At the conclusion of the First Barbary War (1801–1805), Navy Captain David Porter assumed the task of creating a suitable monument for the fallen officers, working with the Bishop of Florence. Porter commissioned Micali to produce the piece for $3000, half of Micali's usual fee. It was completed in 1806, then shipped to Newport, Rhode Island on board the frigate ("Old Ironsides"). It was then shipped south to the new national capital of Washington, D.C., where it was placed at the Washington Navy Yard on the banks of the Potomac River.

The monument was damaged in August 1814 during the burning of Washington by British forces during the War of 1812, but it was later restored. In 1831, it was moved to the United States Capitol on the west front facing the National Mall. Porter was not happy with its situation there, remarking that it had "been placed in a small circular pond of dirty fresh water—not large enough for a duck puddle—to represent the Mediterranean Sea."

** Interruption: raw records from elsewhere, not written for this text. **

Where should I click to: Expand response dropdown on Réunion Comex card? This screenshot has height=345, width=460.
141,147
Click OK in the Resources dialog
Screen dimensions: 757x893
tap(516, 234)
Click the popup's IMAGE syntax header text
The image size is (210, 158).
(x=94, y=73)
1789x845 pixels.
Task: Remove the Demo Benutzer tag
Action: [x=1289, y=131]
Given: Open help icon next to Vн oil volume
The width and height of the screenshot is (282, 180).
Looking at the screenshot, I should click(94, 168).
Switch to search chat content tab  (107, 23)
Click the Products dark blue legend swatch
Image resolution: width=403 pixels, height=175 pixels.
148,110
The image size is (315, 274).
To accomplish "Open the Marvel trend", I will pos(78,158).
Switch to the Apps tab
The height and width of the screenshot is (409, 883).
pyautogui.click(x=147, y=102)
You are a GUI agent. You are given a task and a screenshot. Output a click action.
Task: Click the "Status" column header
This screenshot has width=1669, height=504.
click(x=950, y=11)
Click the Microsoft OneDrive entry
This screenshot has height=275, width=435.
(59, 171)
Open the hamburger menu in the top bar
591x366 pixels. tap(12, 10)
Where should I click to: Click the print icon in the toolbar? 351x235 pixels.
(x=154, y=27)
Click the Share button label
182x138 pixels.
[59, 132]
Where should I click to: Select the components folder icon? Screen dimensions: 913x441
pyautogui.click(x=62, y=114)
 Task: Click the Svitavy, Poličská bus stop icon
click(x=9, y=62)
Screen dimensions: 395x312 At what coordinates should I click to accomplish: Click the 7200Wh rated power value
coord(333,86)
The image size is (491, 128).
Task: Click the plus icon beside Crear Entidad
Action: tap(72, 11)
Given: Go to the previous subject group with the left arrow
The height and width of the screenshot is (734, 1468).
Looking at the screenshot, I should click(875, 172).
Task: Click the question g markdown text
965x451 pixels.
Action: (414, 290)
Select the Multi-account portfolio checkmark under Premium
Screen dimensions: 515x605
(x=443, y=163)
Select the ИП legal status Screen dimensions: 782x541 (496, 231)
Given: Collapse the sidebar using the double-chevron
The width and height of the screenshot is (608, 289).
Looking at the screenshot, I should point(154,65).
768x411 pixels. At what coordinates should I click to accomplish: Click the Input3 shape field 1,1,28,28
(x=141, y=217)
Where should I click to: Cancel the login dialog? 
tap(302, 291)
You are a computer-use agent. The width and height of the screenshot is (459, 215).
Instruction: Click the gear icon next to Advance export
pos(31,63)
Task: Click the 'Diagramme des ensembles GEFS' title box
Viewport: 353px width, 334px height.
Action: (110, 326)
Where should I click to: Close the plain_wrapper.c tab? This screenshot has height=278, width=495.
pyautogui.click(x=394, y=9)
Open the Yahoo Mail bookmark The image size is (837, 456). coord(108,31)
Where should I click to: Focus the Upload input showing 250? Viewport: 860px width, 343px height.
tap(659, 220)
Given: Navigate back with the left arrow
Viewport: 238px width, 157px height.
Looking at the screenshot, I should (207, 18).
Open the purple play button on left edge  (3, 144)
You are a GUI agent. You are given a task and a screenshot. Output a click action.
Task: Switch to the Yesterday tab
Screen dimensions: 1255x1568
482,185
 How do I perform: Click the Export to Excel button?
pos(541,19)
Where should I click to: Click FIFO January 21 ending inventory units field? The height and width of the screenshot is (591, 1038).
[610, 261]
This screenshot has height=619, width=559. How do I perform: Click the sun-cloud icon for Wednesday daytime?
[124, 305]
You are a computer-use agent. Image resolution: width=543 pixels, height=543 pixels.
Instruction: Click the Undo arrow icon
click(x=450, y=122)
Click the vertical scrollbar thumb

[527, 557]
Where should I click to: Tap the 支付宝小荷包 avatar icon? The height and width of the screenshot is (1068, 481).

Resolution came in 1860 when the monument was moved to the campus of the U.S. Naval Academy at Annapolis, Maryland. It was moved and relocated several times around campus as the academy expanded before finally being situated in front of the Academy's Officers' and Faculty Club.

The Smithsonian American Art Museum noted that the Tripoli Monument needed treatment in August 1994, and the restoration was completed in June 2000. There is some conjecture that the figures of Glory, History, Commerce, and Fame are not in Micali's original positions. The adjustment may have occurred in the transition to the Capitol in 1831.